Water Potential. Flashcards
What is another way of thinking about water potential?
The tendency of water to leave a system. (E.g a cell)
Define water potential.
The potential (free) energy of water molecules in a system (e.g a cell) compared with the potential (free) energy of water molecules in pure water at s.t.p
What symbol is water potential given?
Ѱ
What will affect water potential?
Anything that slows down or interferes with the free movement of of water. Including temperature, pressure and solute concentration.
What is the Ѱ of pure water at s.t.p?
0kPa.
In what direction will water move down the water potential gradient?
From higher to lower water potential.
What is an isotonic solution?
A solution with the same water potential as another solution.
What is a hypertonic solution?
A solution with a lower water potential than another (more solute is present).
What is a hypotonic solution?
A solution with a higher water potential (less solute) than another.
What is Ѱcell and its equation?
ѰCell is an expression for the water potential of a cell.
ѰCell = Ѱs + Ѱp
What is Ѱs?
This is solute potential I.e the contribution made to Ѱcell by dissolved substances.
What is Ѱp?
Is pressure potential I.e the contribution made to Ѱcell by internal pressure.
What will happen to a plant cell in pure water or a weak solution?
The cell will become turgid.
Explain the process by which a cell becomes turgid.

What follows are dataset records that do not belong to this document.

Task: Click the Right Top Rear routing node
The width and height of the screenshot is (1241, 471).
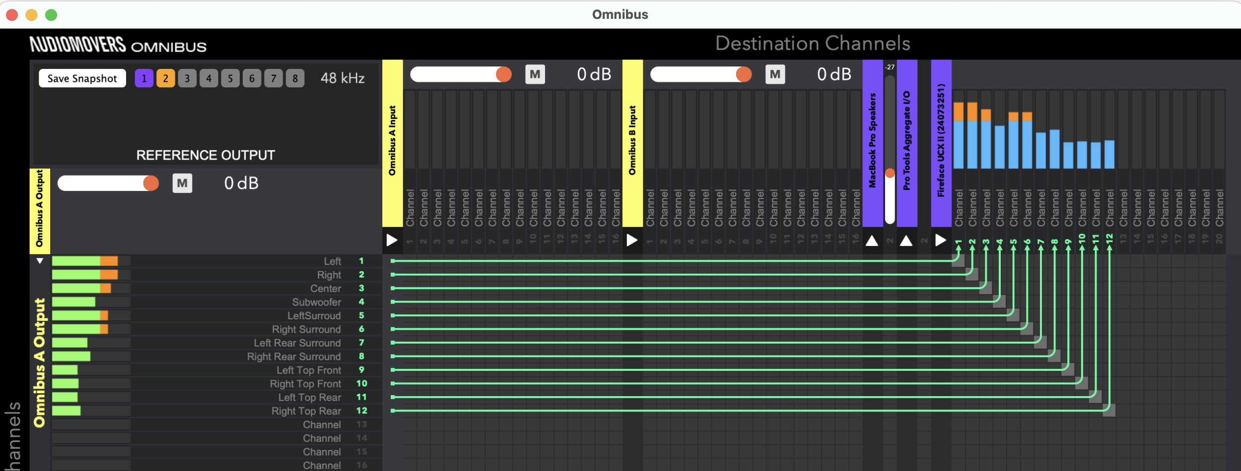Action: [x=1109, y=410]
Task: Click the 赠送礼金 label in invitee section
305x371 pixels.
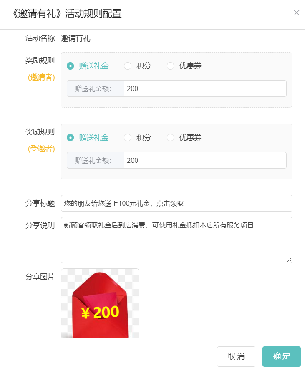Action: click(94, 137)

1 - Water enters the cell by osmosis as Ѱoutside is greater than Ѱinside.
2 - As a result the vacuole expands, pushing on the cell wall and causing Ѱp to increase.
3 - as Ѱp increases Ѱs decreases (as internal solution becomes more dilute)
4 - Ѱp and Ѱs reach equal but opposite values and cancel out.
5 - Ѱcell = 0 meaning the net tendency of water to enter the cell is zero. The cell is now in equilibrium with its solution.
Describe an experiment to determine Ѱcell.
A solution causing no mass or size change Must be isotonic with the cell. This can be estimated by placing plant tissue in a range of concentrations for about an hour. Afterwards each piece is remeasured or reweighed and change in mass is calculated. A curve may then be produced by plotting this against solution molarity. The Ѱcell value may then be extrapolated.
What occurs when Ѱoutside is less than Ѱcell e.g in strong sucrose solution.
Water leaves the cell by osmosis.
What happens as water leaves the cell by osmosis?
Ѱs starts to go up and Ѱp starts to go down.
What happens when Ѱp=0 (I.e 1atm like outside)?
At this point Ѱcell=Ѱs and the cell reaches incipient plasmolysis.
What is incipient plasmolysis?
This is the point at which Ѱp=0 and the membrane is just about to pull away from the cell wall.
Why is incipient plasmolysis important?
Because Ѱcell=Ѱs as Ѱp=0 so you can find a value for Ѱs.
What is the problem with using a cell at incipient plasmolysis to estimate Ѱcell?
As this event cannot be seen (as it is just about to happen), Ѱs must be estimated by percentage plasmolysis itself. By convention a solution which causes 50% plasmolysis is said to be one that causes incipient plasmolysis and is used to calculate Ѱs.
Describe an experiment to estimate Ѱs.
Place uniform onion epidermis samples in a range of sucrose (or other solute) solutions. After one our the sample is viewed and the number of cells plasmolised in a random field of view is expressed as a percentage plasmolysis. This produces a series of results which can be plotted against concentration and the molarity required to give 50% plasmolysis can be extrapolated.